▶ **DATASET ROWS**:
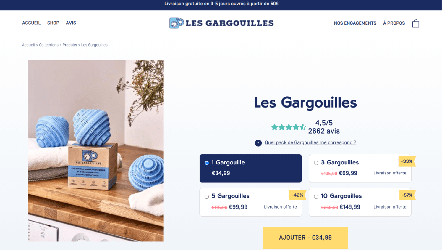Open ACCUEIL in the navigation bar

click(31, 23)
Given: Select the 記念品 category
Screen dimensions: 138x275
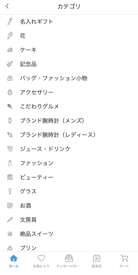Looking at the screenshot, I should [69, 64].
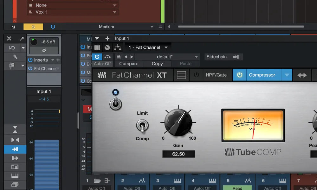The height and width of the screenshot is (190, 317).
Task: Click the pie chart view icon in the plugin header
Action: pos(107,47)
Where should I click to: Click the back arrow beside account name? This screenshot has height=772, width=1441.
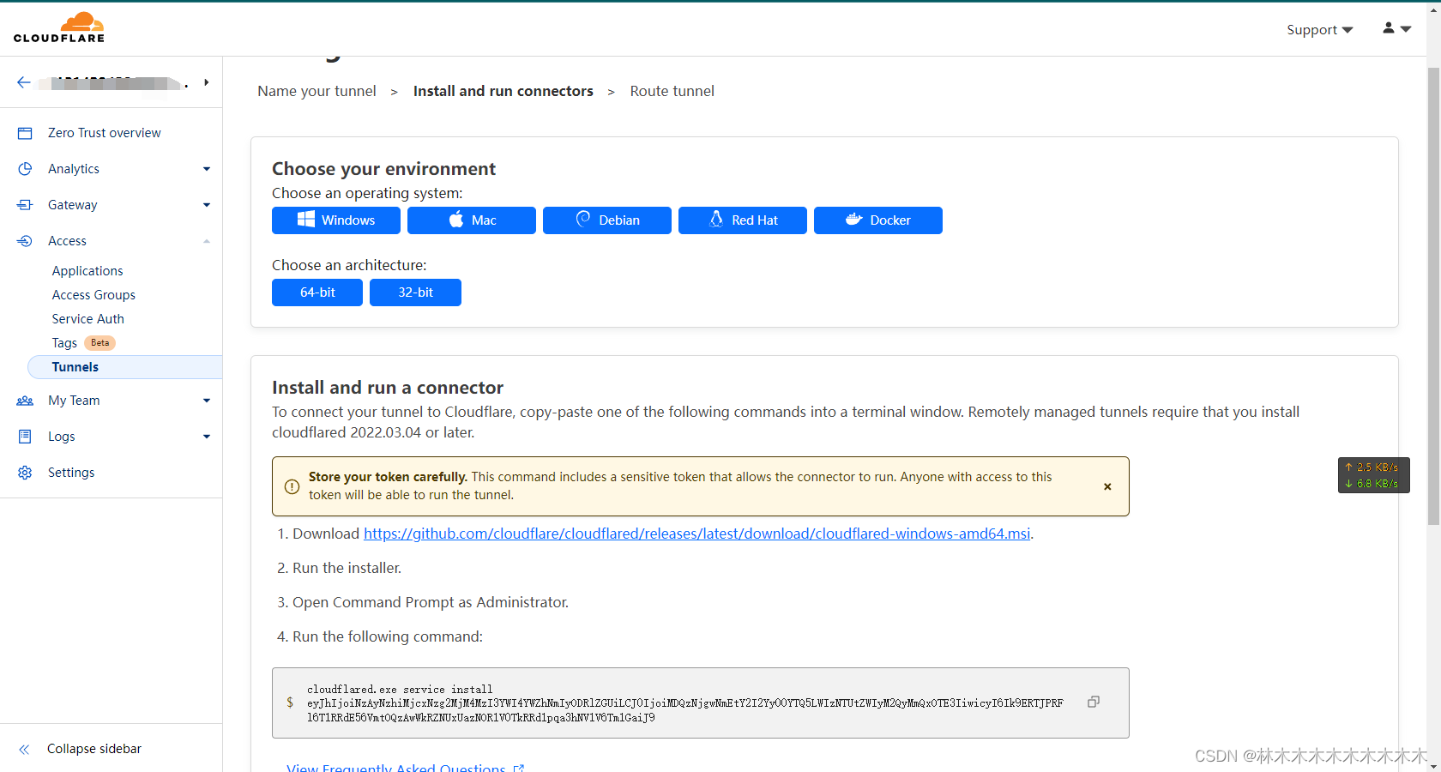pyautogui.click(x=23, y=81)
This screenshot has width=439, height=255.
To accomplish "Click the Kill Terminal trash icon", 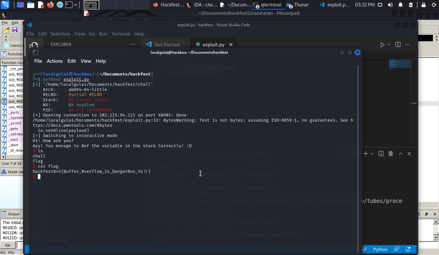I will coord(391,154).
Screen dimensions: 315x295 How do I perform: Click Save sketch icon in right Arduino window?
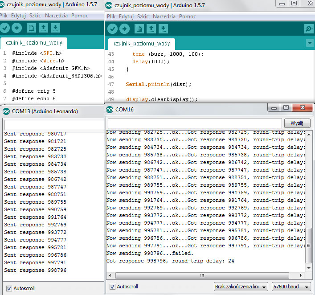pyautogui.click(x=164, y=29)
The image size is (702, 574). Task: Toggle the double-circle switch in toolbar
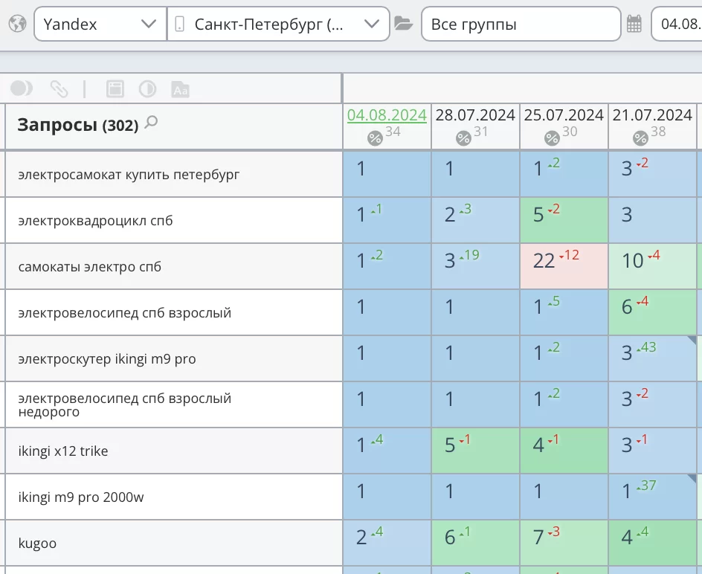[22, 89]
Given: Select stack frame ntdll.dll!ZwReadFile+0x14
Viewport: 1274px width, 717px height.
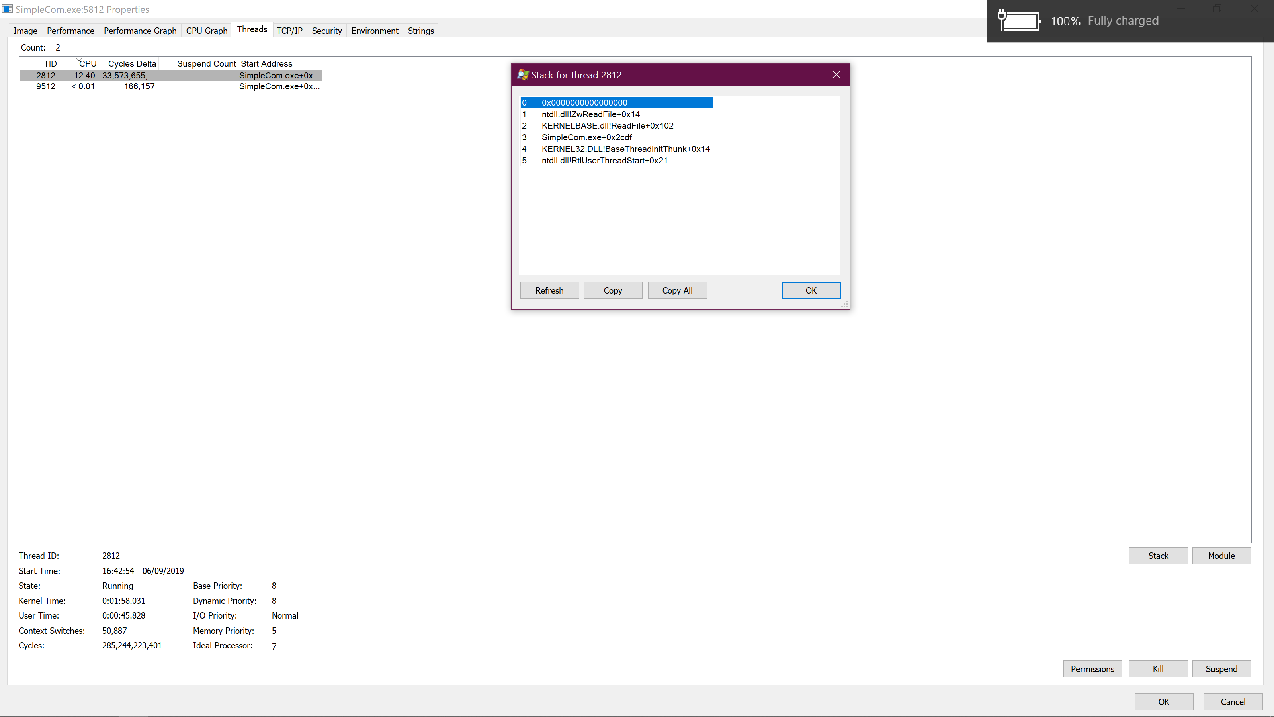Looking at the screenshot, I should pos(590,114).
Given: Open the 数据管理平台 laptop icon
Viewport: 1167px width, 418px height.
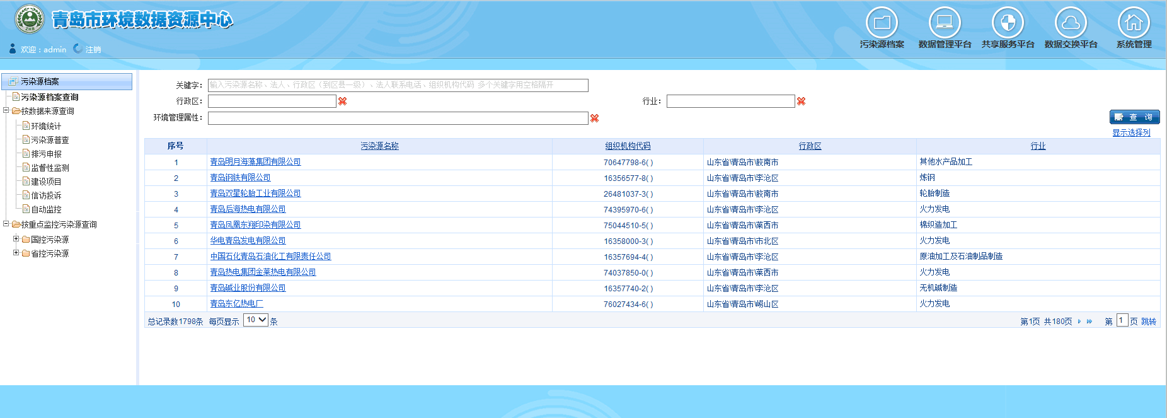Looking at the screenshot, I should pos(945,23).

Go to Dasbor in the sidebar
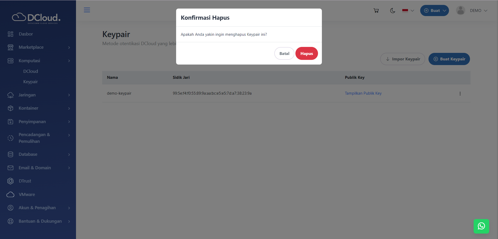click(x=26, y=34)
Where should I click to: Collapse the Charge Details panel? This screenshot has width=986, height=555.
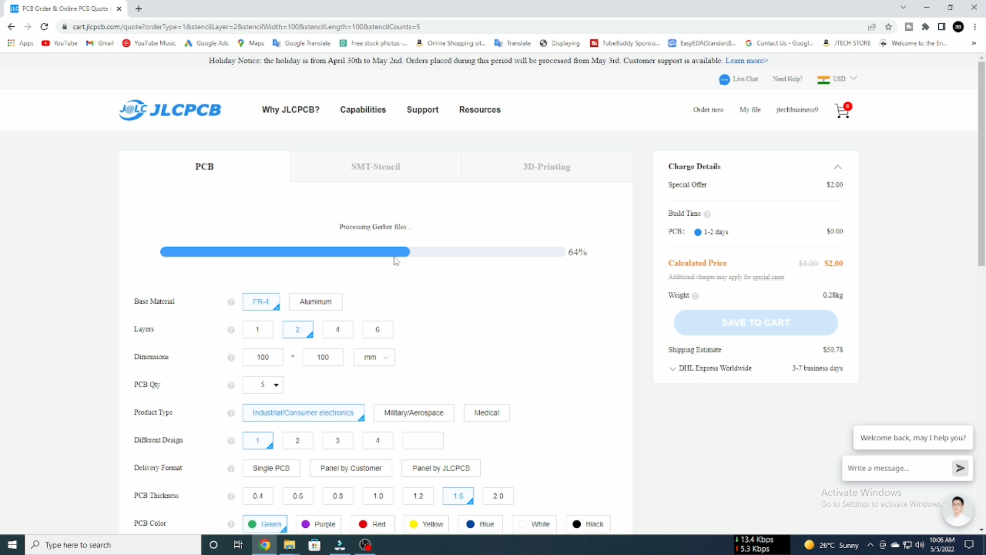pos(838,167)
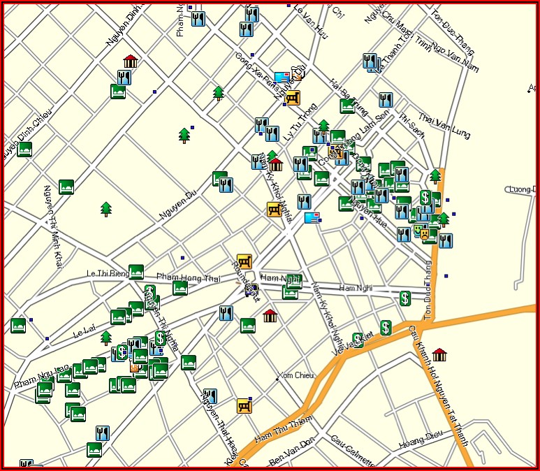Screen dimensions: 540x471
Task: Select the hotel icon next to Le Thi Rieng
Action: (x=136, y=273)
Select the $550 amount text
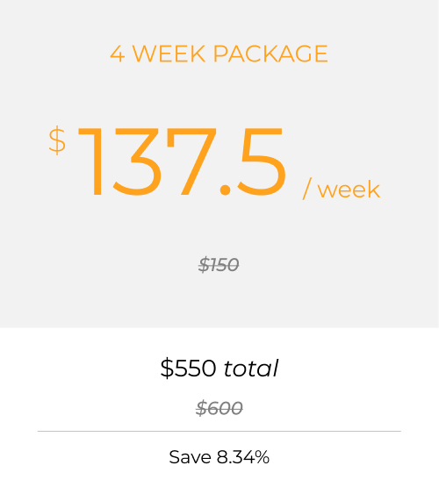 click(x=188, y=368)
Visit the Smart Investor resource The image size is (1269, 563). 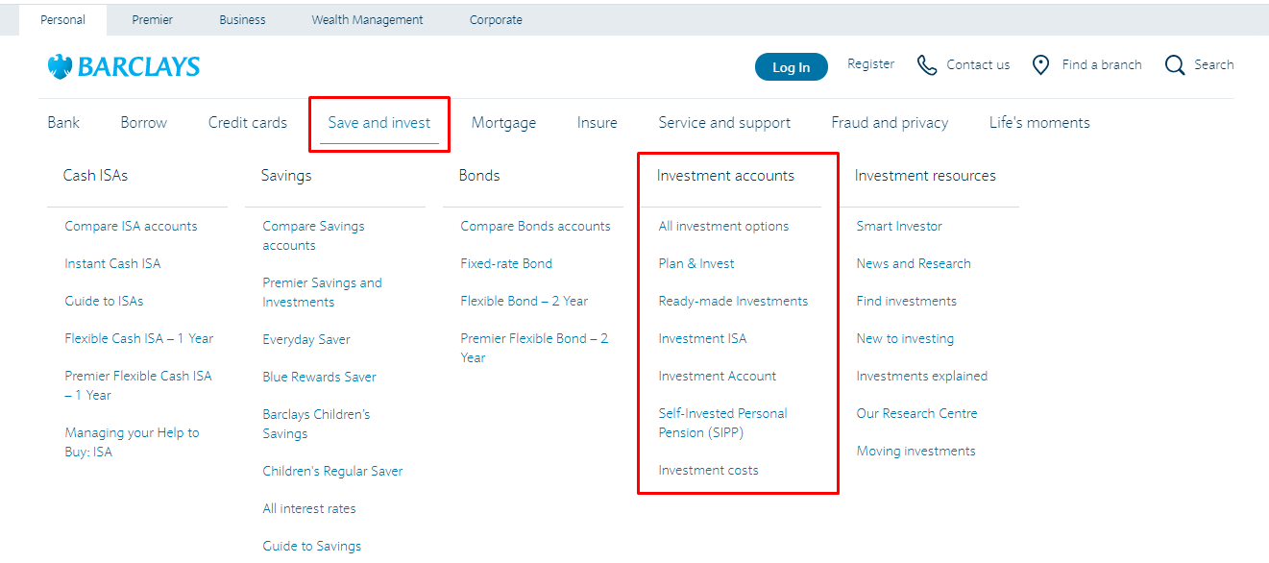coord(899,226)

▶ **WHAT TO PRODUCE**:
Rewrite the records from the line with "Given: Select stack" to the line with "click(x=26, y=34)" as a two-column CSV with the columns request and answer, one row per request, each value in a single quoted field with line breaks replaced by spaces. Leave the pictures out.

▶ **FULL RESPONSE**:
request,answer
"Given: Select stack frame ntdll.dll!ZwReadFile+0x14 Viewport: 1274px width, 717px height.","Looking at the screenshot, I should pos(590,114)."
"Given: Open the 数据管理平台 laptop icon Viewport: 1167px width, 418px height.","Looking at the screenshot, I should pos(945,23)."
"Go to Dasbor in the sidebar","click(x=26, y=34)"